── Extrait du texte ──
Le Hobbit – du livre au film : Analyse comparée – partie 3

Après avoir échappé à Azog, la compagnie de Thorin se retrouve à Fondcombe, chez le seigneur Elrond. Tout ceci a très certainement été planifié par le facétieux Gandalf, mais en même temps, ça tombe très bien puisqu’il fallait passer par ici le jour de Durin afin que la lune marque sur la carte l’emplacement de l’entrée secrète de la Montagne Solitaire. Tout ceci tombe particulièrement bien pour la compagnie me direz-vous, ce à quoi je répondrai que Gandalf calcule toujours les choses très bien (même si, il est vrai, ça arrange bien le scénario, comme l’ont relevé de nombreux spectateurs à l’époque). Quoi qu’il en soit, voyons en quoi la séquence à Fondcombe apporte pas mal de choses dans le film par rapport au roman.


Les Différentes parties de l’analyse :
Partie 1
Partie 2


Que se passe-t-il dans le roman ?

Tout d’abord, resituons un peu ce qui se déroule dans le roman à ce stade. C’est finalement tout simple, puisque cette petite halte est l’occasion de se reposer et surtout de marquer la carte, comme indiqué précédemment. Rien de vraiment important en dehors d’une forme de course au MacGuffin, chaque élément de récit amenant simplement vers le suivant. Ici, il n’y a aucune forme d’inimitié entre les nains et les elfes, et l’échange est donc tout à fait courtois. Il n’y a littéralement rien de spécial à signaler, si ce n’est que c’est la première fois qu’Elrond sera évoqué dans la bibliographie de Tolkien (ce qui est déjà pas mal me direz-vous).

Or, nous allons le voir, ce passage dans le film est significativement différent. D’une part dans un objectif de cohérence vis-à-vis des éléments mis en place depuis le début du film (la défiance des nains pour les elfes), du fait du goût de Peter Jackson pour la petite blague rigolote, et enfin, car le cinéaste profite de cette escale pour étoffer l’intrigue autour de Gandalf, tissant encore du lien avec la trilogie du Seigneur des Anneaux, en choisissant de mettre en scène ici le fameux Conseil Blanc.

Le Conseil Blanc, c’est quoi ?
───
── Données fournies ──
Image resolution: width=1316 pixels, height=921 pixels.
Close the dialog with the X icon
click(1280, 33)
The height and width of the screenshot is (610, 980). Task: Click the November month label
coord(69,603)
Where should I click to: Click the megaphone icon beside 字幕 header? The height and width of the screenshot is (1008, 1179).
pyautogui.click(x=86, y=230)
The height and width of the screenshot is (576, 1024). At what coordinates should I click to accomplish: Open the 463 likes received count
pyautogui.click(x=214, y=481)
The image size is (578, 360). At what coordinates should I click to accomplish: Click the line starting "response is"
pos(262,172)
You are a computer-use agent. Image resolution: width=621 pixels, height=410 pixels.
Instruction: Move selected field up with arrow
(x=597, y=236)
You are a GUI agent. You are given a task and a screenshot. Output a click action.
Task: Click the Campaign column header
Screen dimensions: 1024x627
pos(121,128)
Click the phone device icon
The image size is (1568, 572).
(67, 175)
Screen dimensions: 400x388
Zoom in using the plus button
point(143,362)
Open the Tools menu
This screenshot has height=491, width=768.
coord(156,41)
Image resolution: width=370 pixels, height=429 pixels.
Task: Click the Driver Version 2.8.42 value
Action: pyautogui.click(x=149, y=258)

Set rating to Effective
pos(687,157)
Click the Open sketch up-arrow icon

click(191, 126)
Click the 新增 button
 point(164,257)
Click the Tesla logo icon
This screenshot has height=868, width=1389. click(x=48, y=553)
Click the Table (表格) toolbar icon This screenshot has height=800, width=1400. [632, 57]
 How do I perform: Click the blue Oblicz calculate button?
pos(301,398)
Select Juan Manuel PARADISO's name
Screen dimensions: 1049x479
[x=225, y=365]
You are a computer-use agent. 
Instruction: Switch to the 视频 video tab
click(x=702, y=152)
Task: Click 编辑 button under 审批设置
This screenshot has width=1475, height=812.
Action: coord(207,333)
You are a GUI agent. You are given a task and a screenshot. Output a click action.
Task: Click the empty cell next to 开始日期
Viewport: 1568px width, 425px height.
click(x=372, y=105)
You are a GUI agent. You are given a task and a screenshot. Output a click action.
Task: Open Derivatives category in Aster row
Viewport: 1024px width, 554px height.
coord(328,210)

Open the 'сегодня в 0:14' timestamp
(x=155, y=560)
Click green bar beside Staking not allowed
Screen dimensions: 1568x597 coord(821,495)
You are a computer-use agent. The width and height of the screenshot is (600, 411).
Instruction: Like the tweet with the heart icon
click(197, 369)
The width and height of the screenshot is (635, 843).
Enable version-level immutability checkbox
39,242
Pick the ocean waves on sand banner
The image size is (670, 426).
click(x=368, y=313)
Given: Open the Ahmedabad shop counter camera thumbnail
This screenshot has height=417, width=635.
───
Exercices à faire:
(1) Recopiez le passage du texte sur Le Hobbit qui s'ouvre sur les mots contenant « Les Différentes parties » et se referme sur « mal me direz-vous). ».
(2) Répondez à ces questions d'après le texte sur Le Hobbit.
(a) Où se retrouve la compagnie de Thorin après avoir échappé à Azog ?
(b) Dans le roman, quelle relation y a-t-il entre les nains et les elfes lors de cette halte ?
(c) Quel conseil le cinéaste choisit-il de mettre en scène pendant cette escale ?
(3) Selon le texte sur Le Hobbit, ce passage est très différent dans le film. Donnez toutes les raisons de cette différence citées par le texte.
Les items n'interviennent pas dans ce travail.

Corrigé:
(1)
Les Différentes parties de l’analyse :
Partie 1
Partie 2


Que se passe-t-il dans le roman ?

Tout d’abord, resituons un peu ce qui se déroule dans le roman à ce stade. C’est finalement tout simple, puisque cette petite halte est l’occasion de se reposer et surtout de marquer la carte, comme indiqué précédemment. Rien de vraiment important en dehors d’une forme de course au MacGuffin, chaque élément de récit amenant simplement vers le suivant. Ici, il n’y a aucune forme d’inimitié entre les nains et les elfes, et l’échange est donc tout à fait courtois. Il n’y a littéralement rien de spécial à signaler, si ce n’est que c’est la première fois qu’Elrond sera évoqué dans la bibliographie de Tolkien (ce qui est déjà pas mal me direz-vous).

(2)
(a) À Fondcombe, chez le seigneur Elrond.
(b) Il n'y a aucune forme d'inimitié entre eux, et l'échange est tout à fait courtois.
(c) Le Conseil Blanc.

(3)
- Un objectif de cohérence avec les éléments mis en place depuis le début du film : la défiance des nains pour les elfes.
- Le goût de Peter Jackson pour la petite blague rigolote.
- Le cinéaste profite de cette escale pour étoffer l'intrigue autour de Gandalf, en tissant du lien avec la trilogie du Seigneur des Anneaux, et met en scène le Conseil Blanc.